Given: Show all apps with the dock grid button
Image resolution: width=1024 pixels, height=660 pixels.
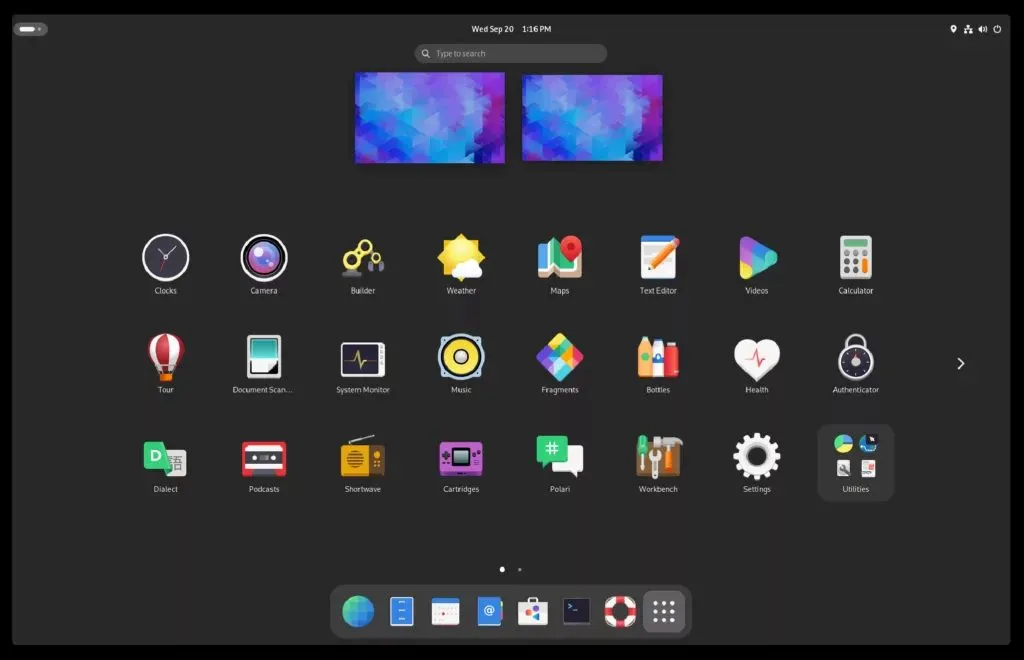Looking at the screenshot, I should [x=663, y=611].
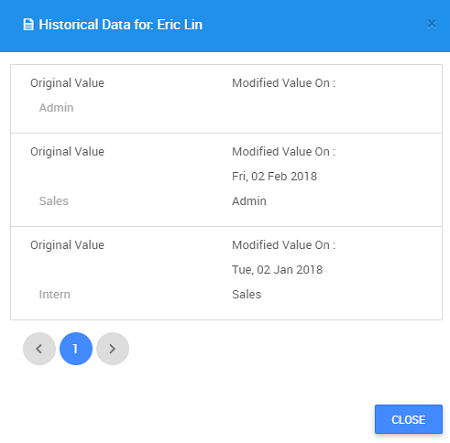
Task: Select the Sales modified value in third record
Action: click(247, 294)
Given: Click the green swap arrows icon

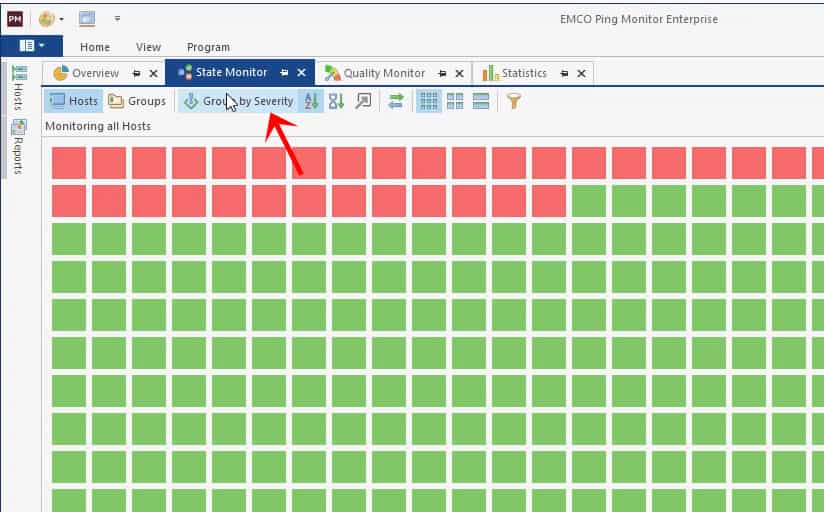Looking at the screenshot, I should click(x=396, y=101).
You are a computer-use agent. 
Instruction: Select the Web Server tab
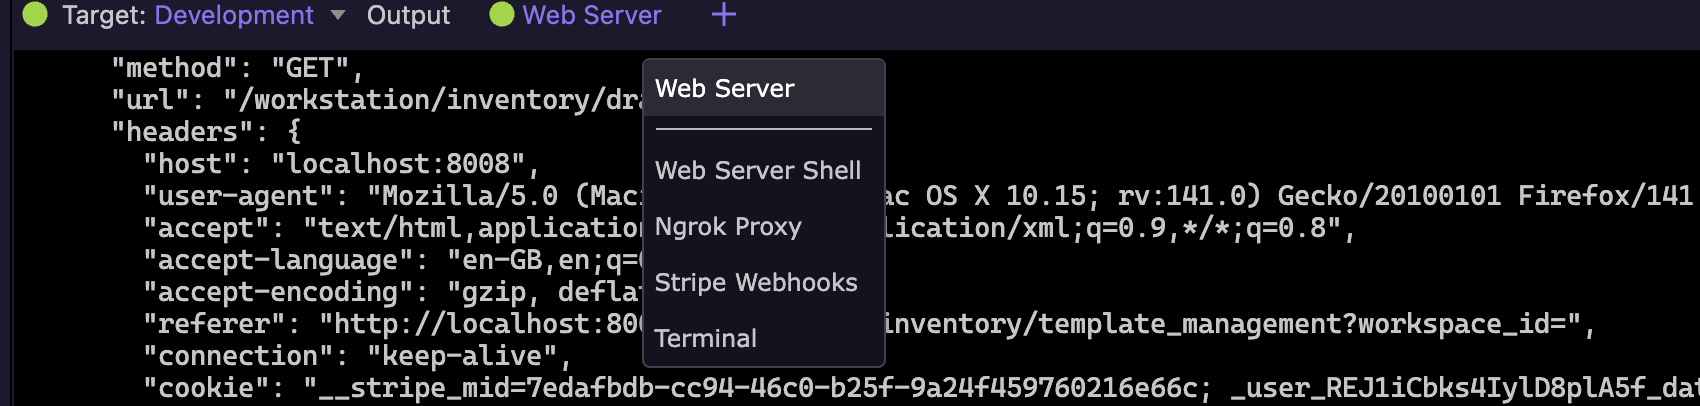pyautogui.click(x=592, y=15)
...
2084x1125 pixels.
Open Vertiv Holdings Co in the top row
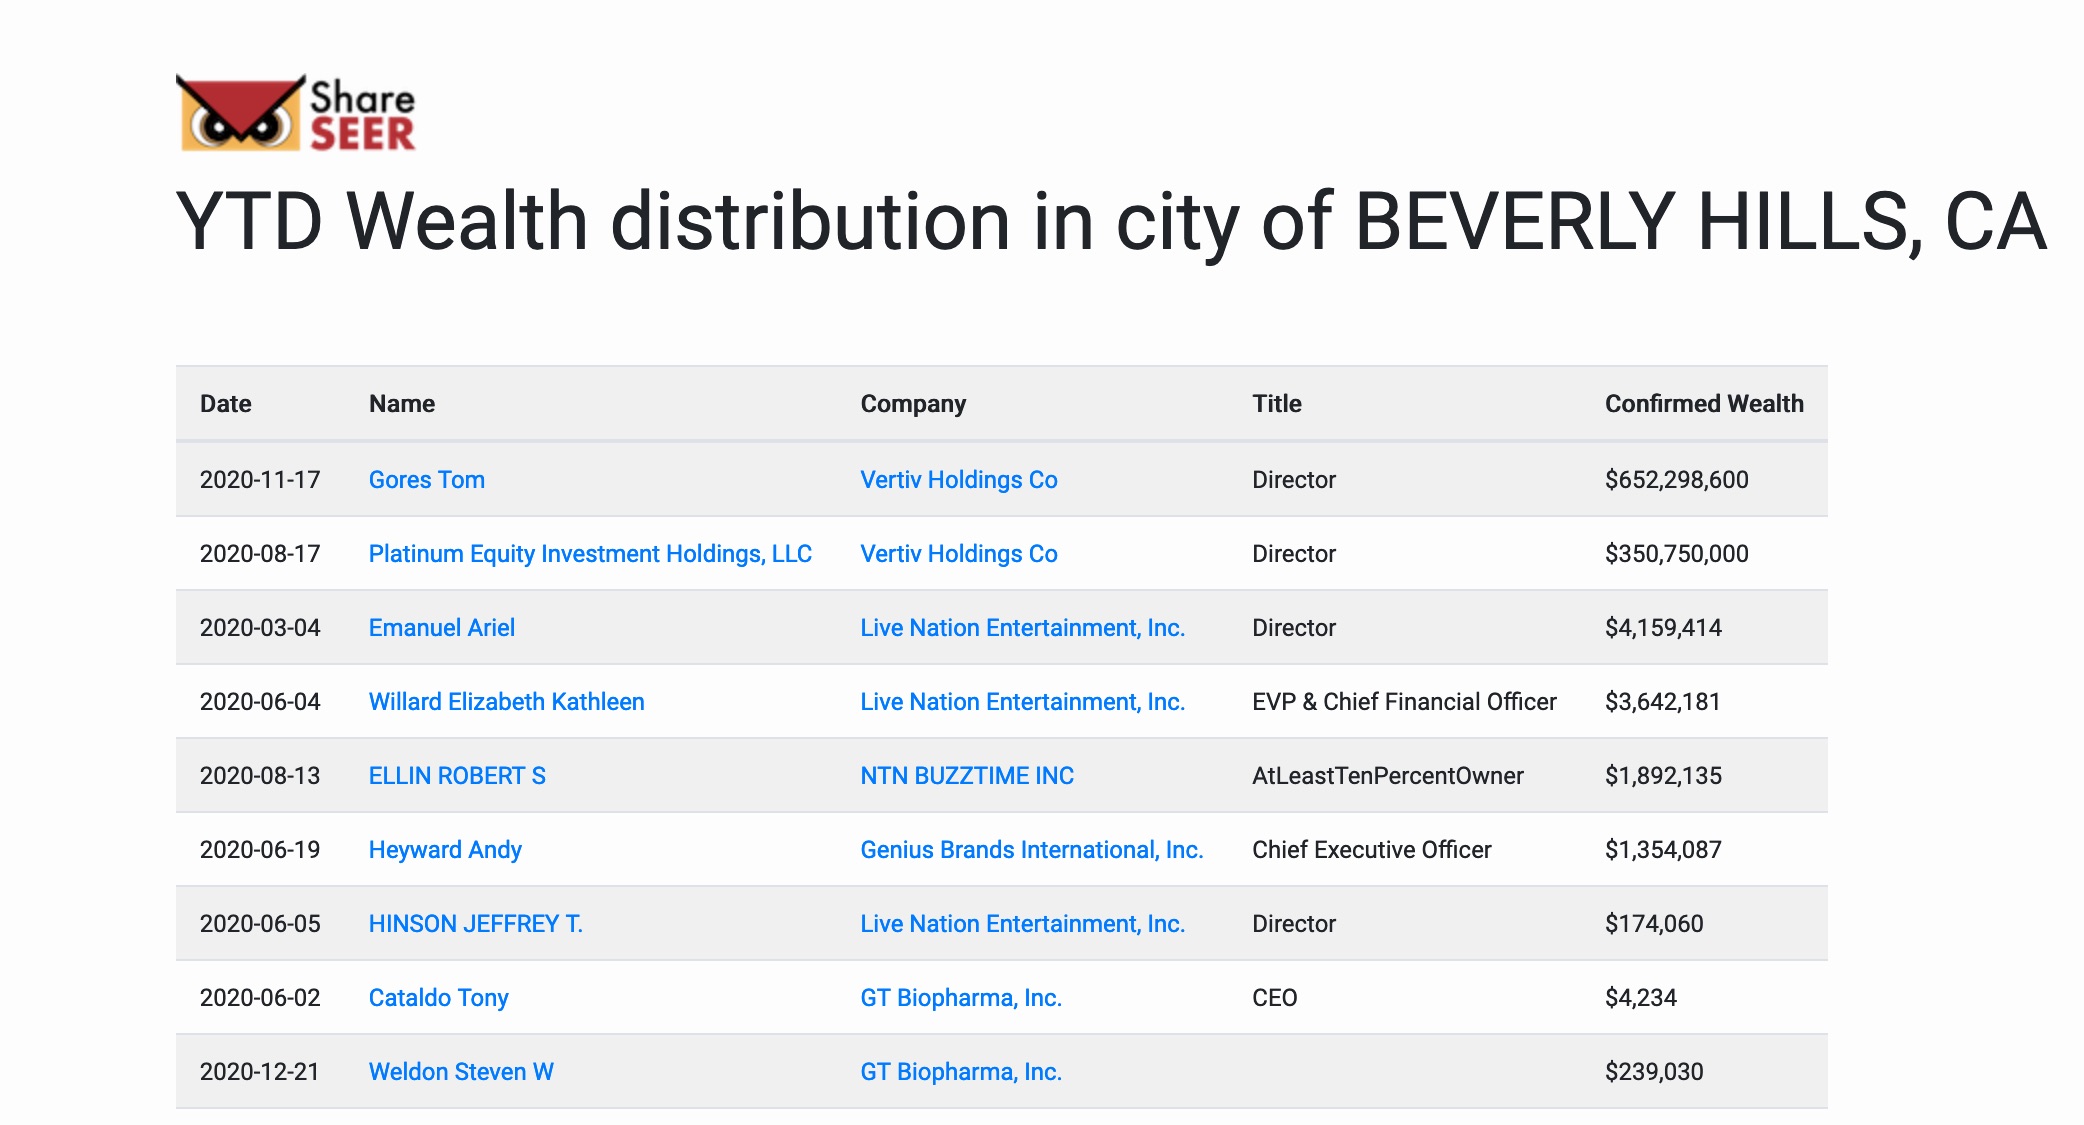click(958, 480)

**Task to carry out:**
Starting at the line that contains "2084x1125 pixels." and ending after the line that contains "click(958, 480)", write those lines again with each coordinate in the answers offset by -63, and leave the pictures out.

**Answer for the task:**
2084x1125 pixels.
Open Vertiv Holdings Co in the top row
click(895, 417)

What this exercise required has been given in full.